Petit à petit, le débat devient politique et révèle une césure dans la société, non pas entre pro et anti viol, mais beaucoup d'hommes, comme de femmes, estiment que cette affaire va trop loin, le viol transcende aussi la notion de droite ou de gauche. La femme de gauche violée peut être accusée de vouloir défendre des droits de petite bourgeoise contre la grande cause sociale si elle accuse un supposé violeur qui est ouvrier ou immigré, voire les deux. En somme, la cause des femmes passe après la lutte finale.

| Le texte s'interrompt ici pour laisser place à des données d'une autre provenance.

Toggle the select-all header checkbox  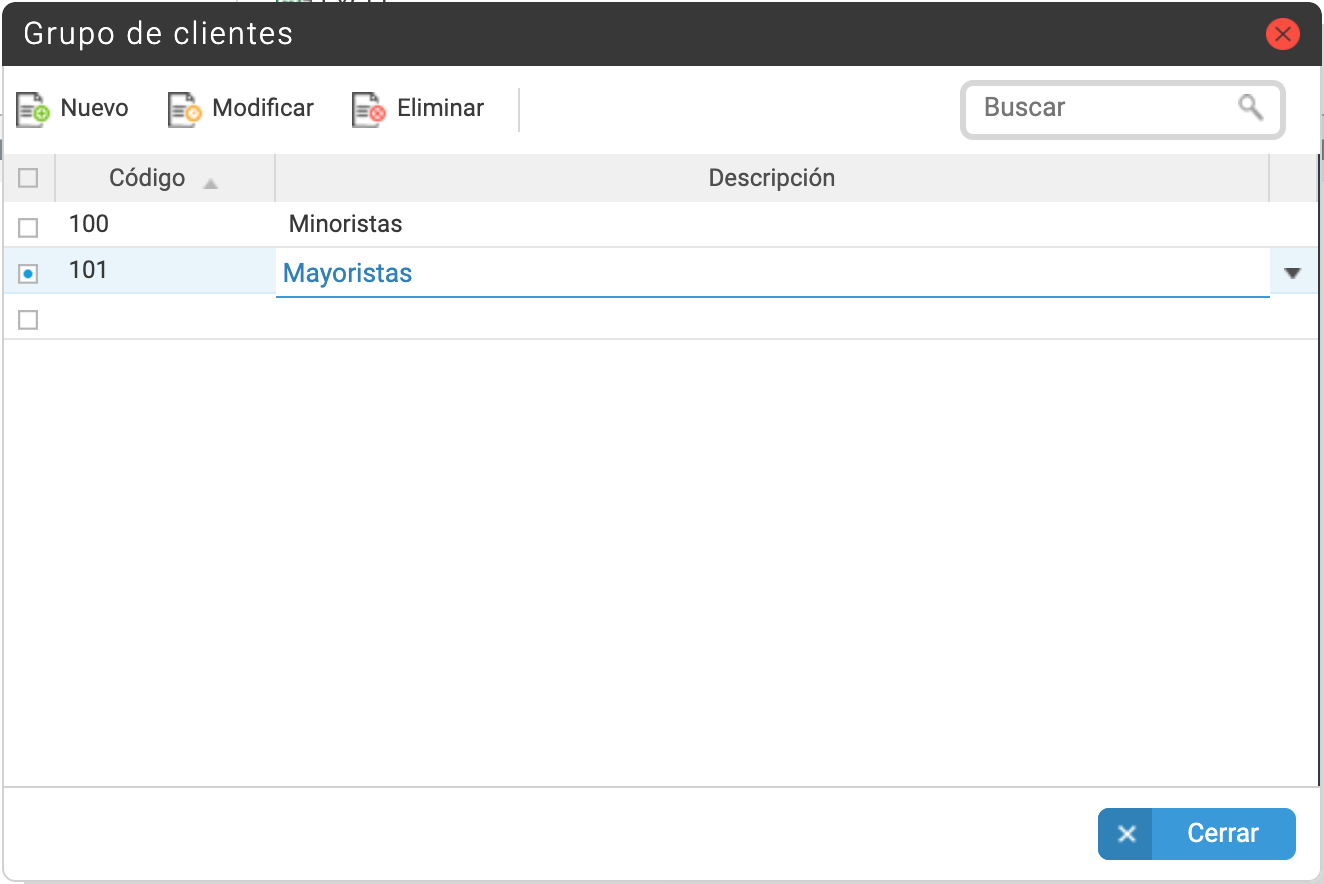point(28,178)
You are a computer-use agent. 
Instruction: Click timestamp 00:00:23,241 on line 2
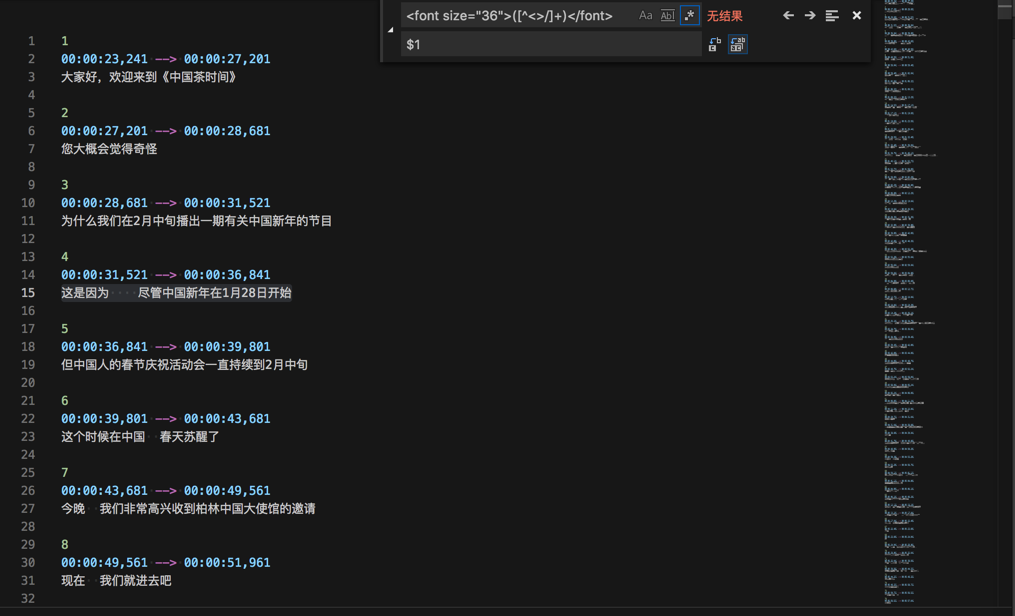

La pression sur les plaignantes et l'avocate sera rude, on n'hésitera pas à frapper Gisèle Halimi, et comble du comble, son agresseur assistera le lendemain à une nouvelle audience, il faudra exiger qu'il soit expulsé. L'ouvrage démontre de façon intéressante la défense souvent contradictoire des suspects, et révèle aussi les moeurs du temps : selon eux, c'était deux lesbiennes, elles l'ont bien cherché et elles ont pris du plaisir. N'est-ce pas paradoxal, s'il s'agit vraiment de lesbiennes ? Cela éclaire sur la vision de l'homosexualité.

L'avocat de la Défense sera destiné à devenir célèbre : Gilbert Collard. Gisèle Halimi va obtenir un nouveau procès, et celui-ci reconnaîtra les suspects coupables. Ce procès aura lieu les 2 et 3 mai 1978 à Aix-en-Provence, soit quatre ans après les faits.

Mais il ne sera pas sans conséquence, la loi de 1980 viendra réformer, compléter et détaillé l'antique loi de 1832, ne limitant plus le viol à un simple vol potentiel de paternité. le viol conjugal, âprement débattu, entrera dans le code pénal en 1992. En 2000, il y a la création d'un fichier « génétique » des délinquants sexuels.

Terminons avec un peu de statistiques : avant 1965, il y a moins de 500 plaintes, dont pas la moitié se termine par une condamnation, souvent légère. En 2013, il y a environs 10 000 plaintes, en sachant qu'il ne s'agit que de celles, mais aussi de ceux, qui osent porter plainte.